Bisnis.com, JAKARTA — Presiden terpilih Prabowo Subianto akan menarik utang baru senilai Rp775,87 triliun pada tahun pertama pemerintahannya atau pada 2025.

Dewan Perwakilan Rakyat (DPR) dan pemerintah mengesahkan Undang-Undang Anggaran Pendapatan dan Belanja Negara atau APBN 2025 dalam rapat paripurna Kamis (19/9/2024) pagi.

Menteri Keuangan Sri Mulyani Indrawati yang turut membantu penyusunan APBN 2025 menjelaskan, terdapat rencana pembiayaan utang pada 2025 senilai Rp 775,87 triliun, yang berarti pemerintahan Prabowo harus menagih utang tersebut pada tahun pertama.

“Pembiayaan utang senilai Rp775,9 triliun telah dikelola secara hati-hati, hati-hati, dan berkelanjutan, dengan risiko tetap berada dalam batas yang terkendali,” kata Sri Mulyani pada konferensi Raripurna.

Dibandingkan dengan rencana pemerintah dalam nota keuangan dan RAPBN tahun 2025 yang diumumkan pada 16 Agustus, angka tersebut tidak mengalami perubahan.

Sementara itu Bandingkan dengan rencana pembayaran utang tahun ini sebesar Rp 553,1 triliun. Angka ini meningkat menjadi 40,2% sehingga mencapai Rp 222,8 triliun.

Jika dilihat pada tahun 2020, tahun pertama pemerintahan kedua Jokowi, saat itu presiden telah menarik utang senilai R1.229,6 triliun. Angka tersebut jauh lebih tinggi dibandingkan rencana produksi tahun pertama yang dicanangkan Prabowo. Karena penyebaran COVID-19 terjadi pada saat itu Akibatnya, produksi utang meningkat.

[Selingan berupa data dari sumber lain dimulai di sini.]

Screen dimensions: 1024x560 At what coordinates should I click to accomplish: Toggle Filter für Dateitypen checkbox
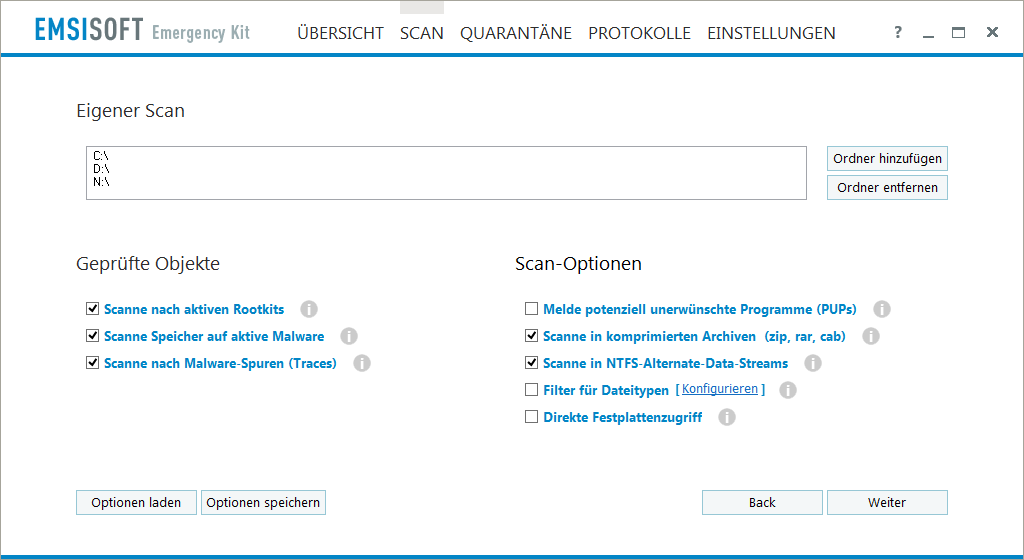point(532,390)

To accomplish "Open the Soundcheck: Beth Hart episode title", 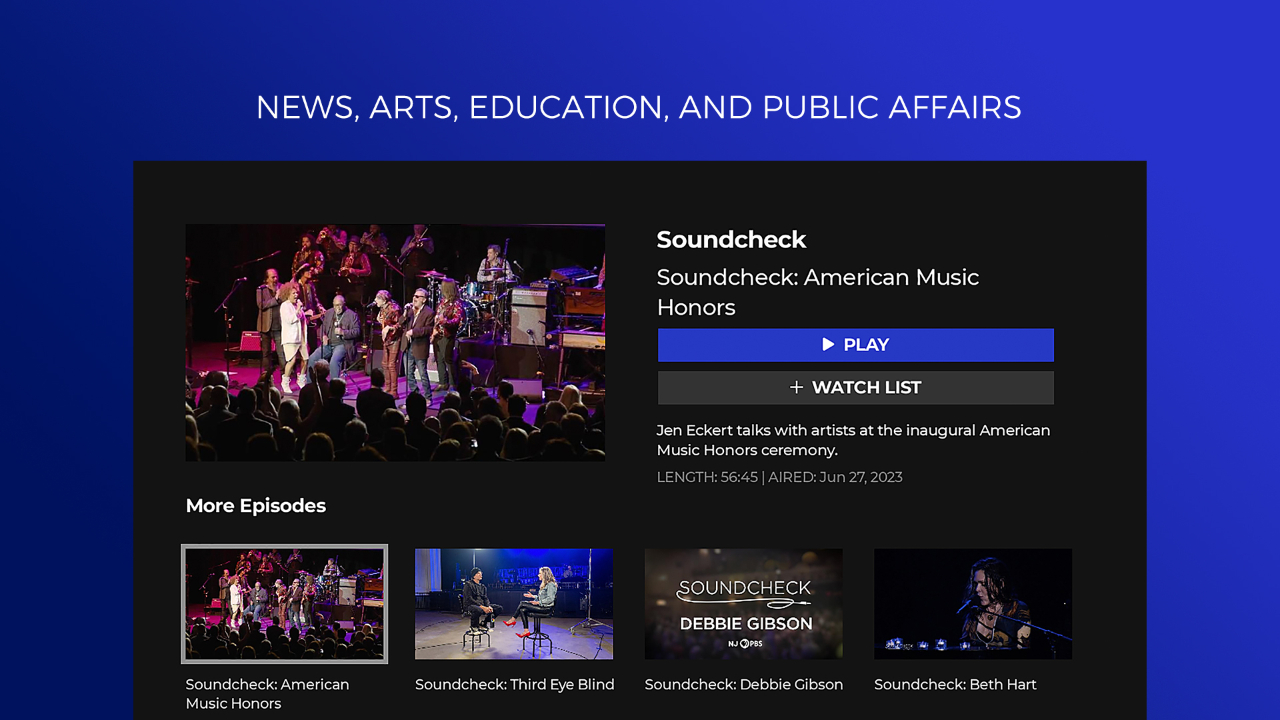I will click(955, 684).
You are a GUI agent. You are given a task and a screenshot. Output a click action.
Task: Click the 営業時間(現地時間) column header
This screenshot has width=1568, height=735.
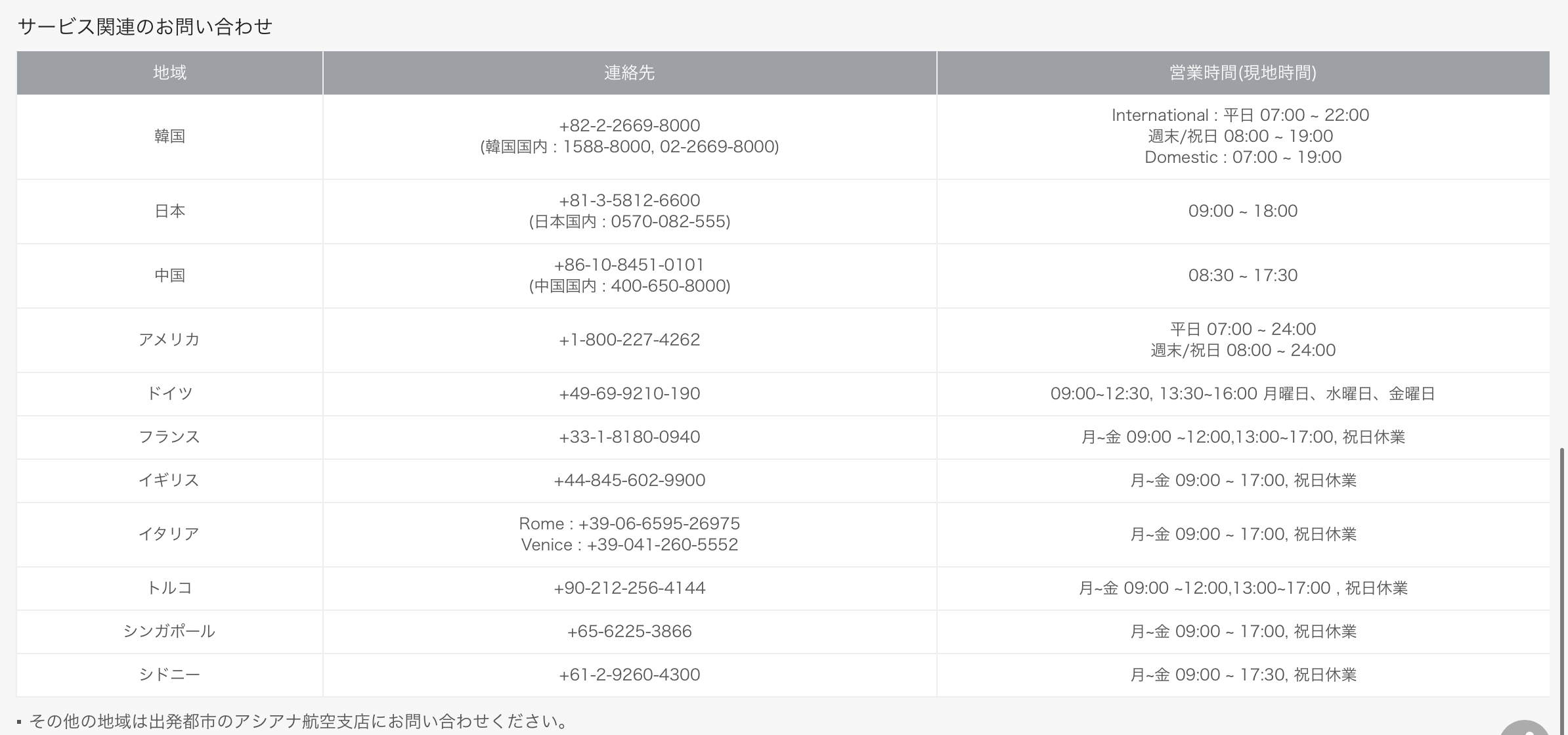tap(1242, 72)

Hingga 31 Juli 2024, Kementerian Keuangan telah mengalokasikan pinjaman pelunasan utang sebesar Rp266,3 triliun dari tren sebesar Rp553,1 triliun. Termasuk penerbitan SBN senilai R253 triliun. dan pinjaman senilai 13,3 triliun rupiah.

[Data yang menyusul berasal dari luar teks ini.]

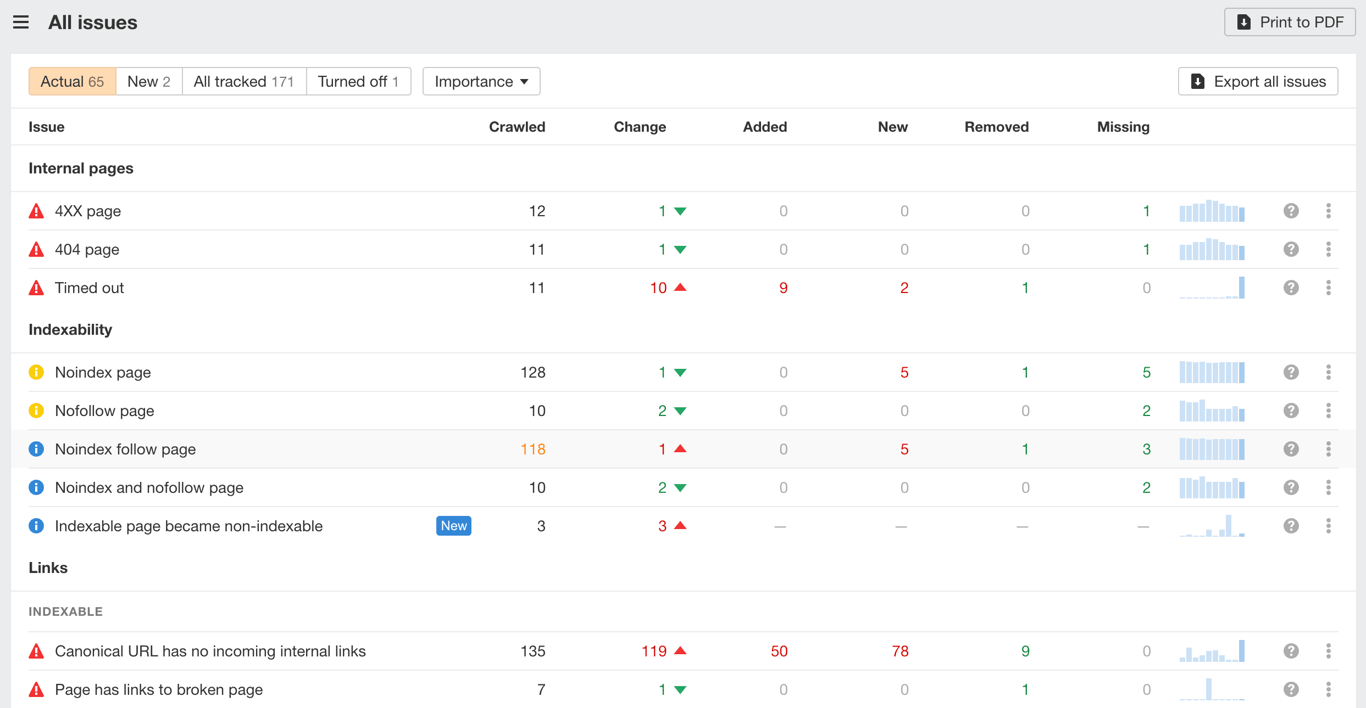This screenshot has height=708, width=1366.
Task: Open the navigation hamburger menu
Action: [21, 21]
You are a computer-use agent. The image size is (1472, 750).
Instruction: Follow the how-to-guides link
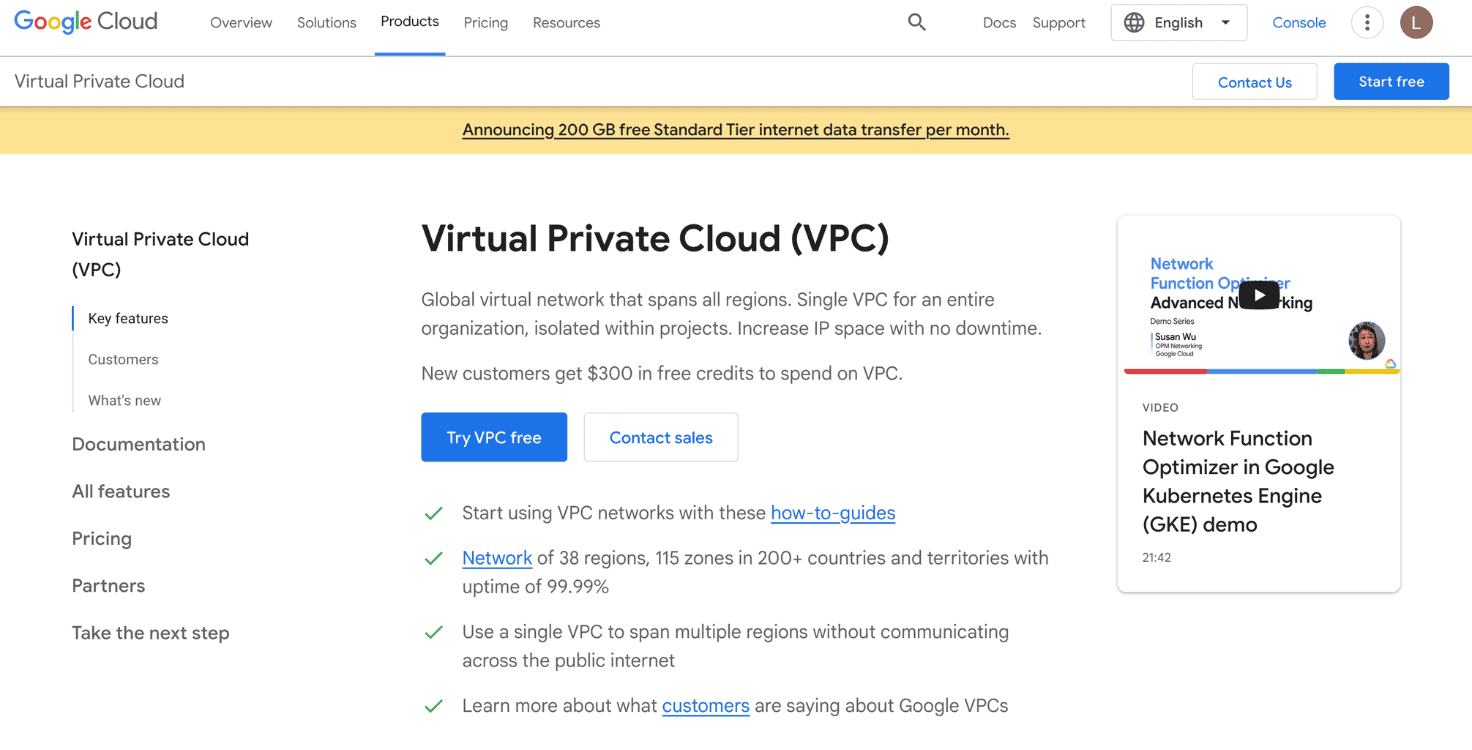833,513
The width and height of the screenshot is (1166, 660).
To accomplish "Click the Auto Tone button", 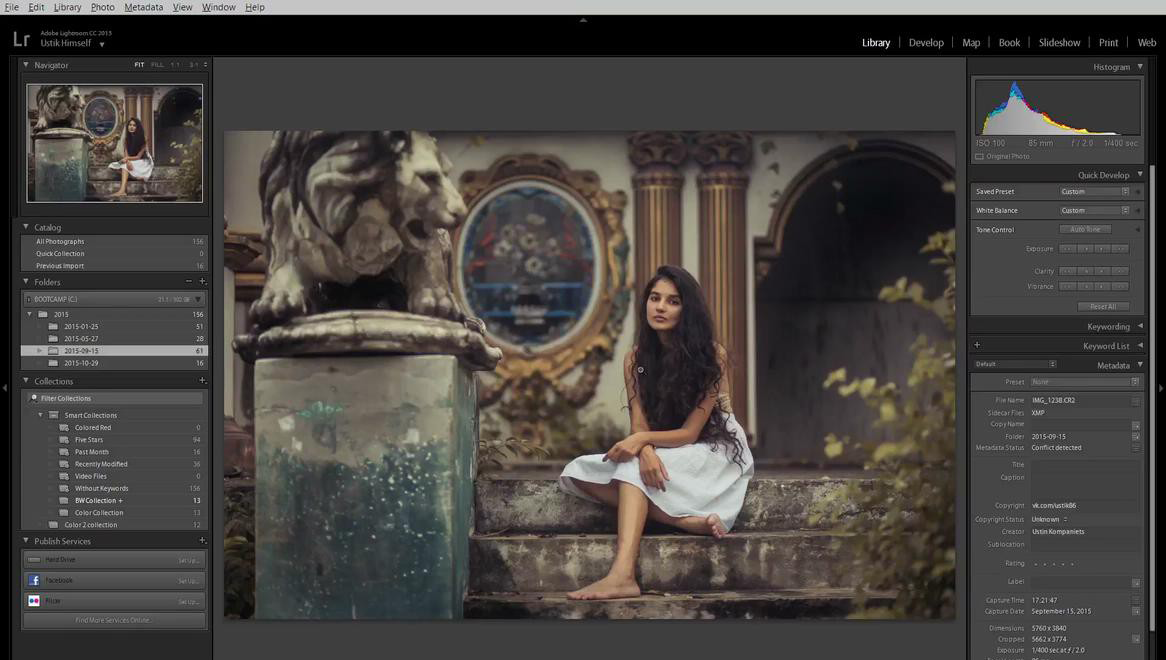I will [x=1084, y=230].
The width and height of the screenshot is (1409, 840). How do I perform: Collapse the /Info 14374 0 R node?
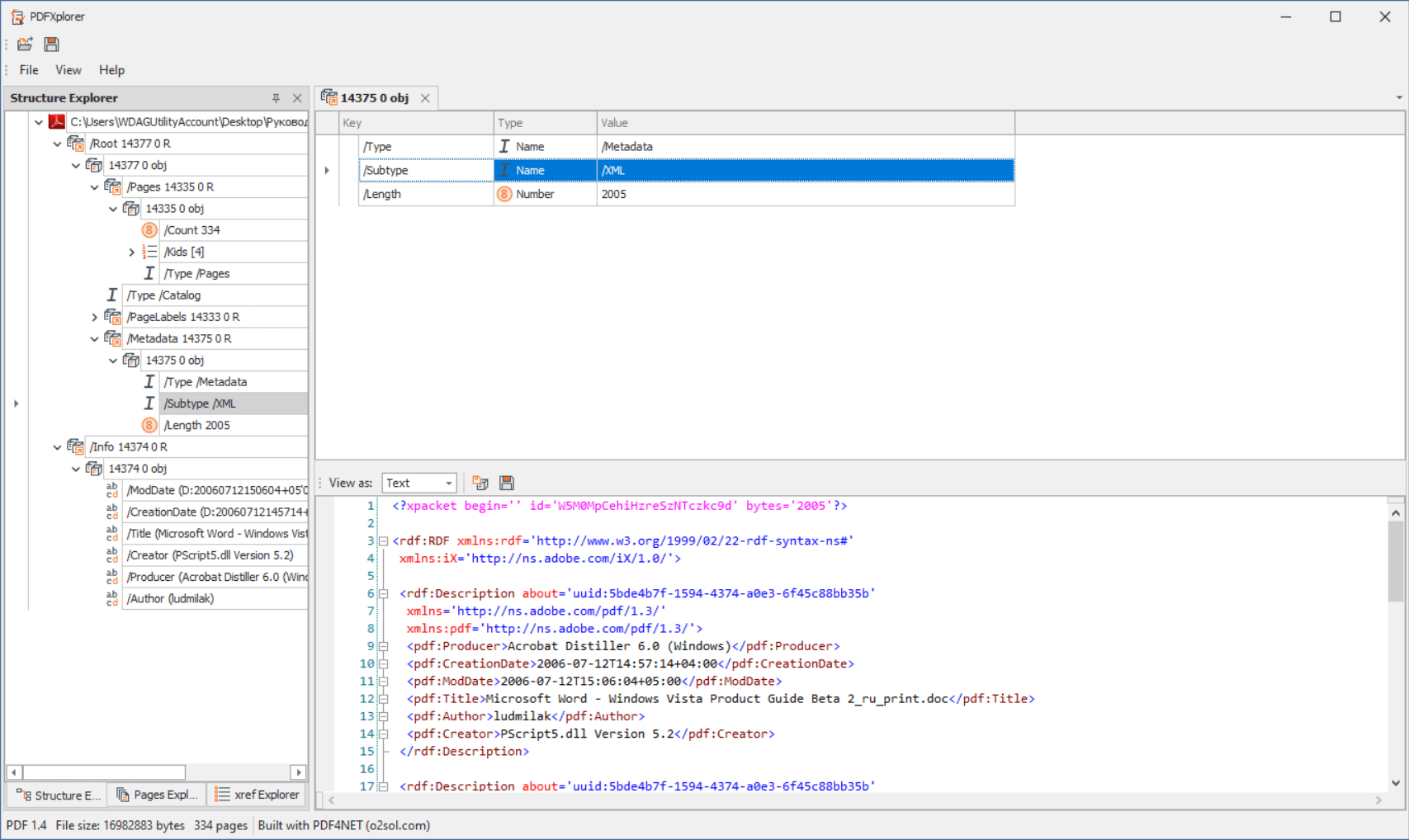(x=57, y=447)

Sementara itu Pembiayaan tahun 2025 sebesar R775,9 triliun itu diperoleh melalui penerbitan pinjaman senilai R133,31 triliun. dan penerbitan Surat Berharga Negara (SBN) senilai Rp 642,56 triliun.

Adapun pinjaman Pemerintah diperkirakan akan mengandalkan kredit dalam negeri sekaligus senilai hingga Rp 128,13 triliun. Pinjaman luar negeri diperkirakan bernilai Rp5,17 triliun.

Sementara itu Pembiayaan utang yang diberikan SBN akan melalui penerbitan Surat Berharga Negara (SUN) dan Surat Berharga Negara Syariah. (SBSN)/Sukuk Negara

Kebutuhan pembayaran utang tidak hanya untuk membiayai APBN saja, namun pengelolaan utang juga ditujukan untuk mendukung perkembangan pasar keuangan dalam negeri.

Pemerintah memandang utang tidak hanya sebagai alat pemenuhan kebutuhan APBN, namun juga sebagai penggerak kebijakan untuk menciptakan pasar keuangan dalam negeri yang dalam, aktif, likuid, inklusif, dan efisien.

Dalam hal pengelolaan utang Pemerintah menegaskan akan terus fokus pada prinsip kehati-hatian. Selalu mendorong keharmonisan fiskal. dan memperhatikan kelemahan risiko fiskal.

Pemerintah akan menjaga rasio utang terhadap PDB sebesar 60% dan defisit APBN sebesar 3% terhadap PDB, dengan target defisit tahun depan sebesar 2,53% atau setara dengan sekitar Rp616,19 triliun.

Terkait hal itu, Badan Anggaran (Banggar) DPR telah menyetujui rencana penarikan utang tersebut. Namun ada satu hal yang perlu diperhatikan.

“DPR menyetujui usulan pemerintah untuk menjadikan BMN [Harta Negara] sebagai aset acuan SBSN Rp384,79 miliar terbitan 2025,” kata Ketua Banggar Said Abdullah dalam rapat tersebut. Pembiayaan/Penerbitan Utang Baru 2020—2025

Sumber : Catatan Keuangan Buku II beserta RAPBN 2025

* jam tangan

**RUU APBN 2025

Simak berita dan artikel lainnya di Google News dan WA Channel.